Do we decide the output of a sequental circuit based on its present state or next state?

Question

Suppose in a sequential circuit, we have an output which is based on the present state and the input, and the input of flip flops are based on the given input. When we change the input the output will change. Also the FF state will change from present state to the next state. And then the output of the circuit may change as well.

Based on which state do we decide the output?

For instance let's say we have a circuit like this (sorry I forget the clock input):

Assume that our present state is A=1, A'=0.
Let's say we give 1 as x input. Then the output y will change to 1 and after that the FF state will change to A=1, A'=0. So the output will change again, this time to 0.

Which output is correct?

Answer 1

When [input x changes also] the FF state will change

no, not when A is a flip flop. State will be replaced as a consequence of clock signal changes - by the same state, or a different one.

Based on which state do we decide the output?

There is just one state at any one time. There may be signals at the inputs of storage elements determining in conjunction with the clock signal what the one and only state will be next.

A=1, A'=0. Let's say we give 1 as x input. Then the output y will change to 1.

I beg to differ: I see an EXOR with both inputs 1, y should be 0.

after that the FF state will change to A=1, A'=0. So the output will change again, this time to 01.
Which output is correct?

The FF state A will change to 1 following the appropriate change in the clock signal: there is a 1 at input D.
Both output signals are correct: They belong to different machine states.

A (finite state) machine with outputs depending asynchronously on inputs has been formalised as a Mealy machine.
A machine with outputs depending on state, only is a Moore machine(, too).
For "best synchronicity", each output is a register output - no intervening circuitry.
To muddle things, state machines can be realised with "transparent latches", latch output depending on input at one clock level, independent of input at the other clock level.

Answer 2

If I'm understanding you correctly, I think the answer is "you wouldn't design the circuit this way". You would want to design the circuit so that each clock cycle has at most one input change, at most one state transition, and at most one output change. (Obviously the input could change multiple times, depending on where it's coming from; but usually all but one input per clock cycle would be ignored.)

If you have a circuit where an input change can cause a temporary output change, due to circuit delays, but eventually the output settles down to a different value: that's called a "glitch", and it's considered undesirable. That terminology usually applies to combinatorial (that is, non-clocked) logic circuits.

In a clocked logic circuit, you would normally design it so that your output only changes in sync with the clock signal -- at most once per clock cycle, and always at the same time during the cycle.
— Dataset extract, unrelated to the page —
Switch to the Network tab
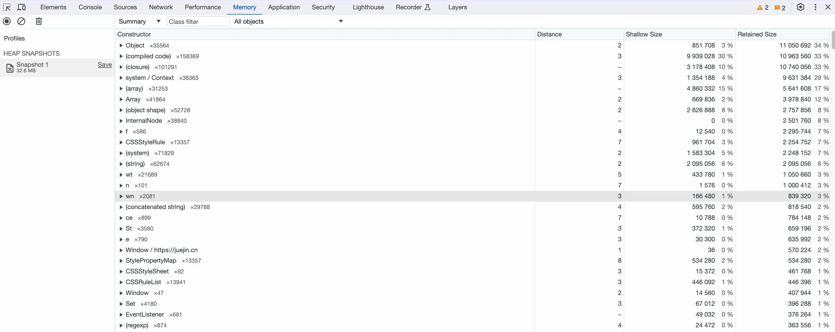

A clocked logic circuit like this wouldn't normally be designed to let the output change immediately when the input changes, regardless of the clock signal. As you have observed, doing that makes the circuit hard to reason about.

Answer 3

The answer depends on what is in the block labeled "A".

If that's a clocked flip flop of some sort, then you're missing the clock input for it. And the ouputs of that block will not change until the proper clock edge is received. And that would make it a Mealy machine.

If that block is just combinatorial logic (ANDs, NOTs, NANDs, etc), then you have a feedback loop and the output may oscillate at a rate determined by the prop time through the gates. Or it could latch, like an asynchronous SR flip flop.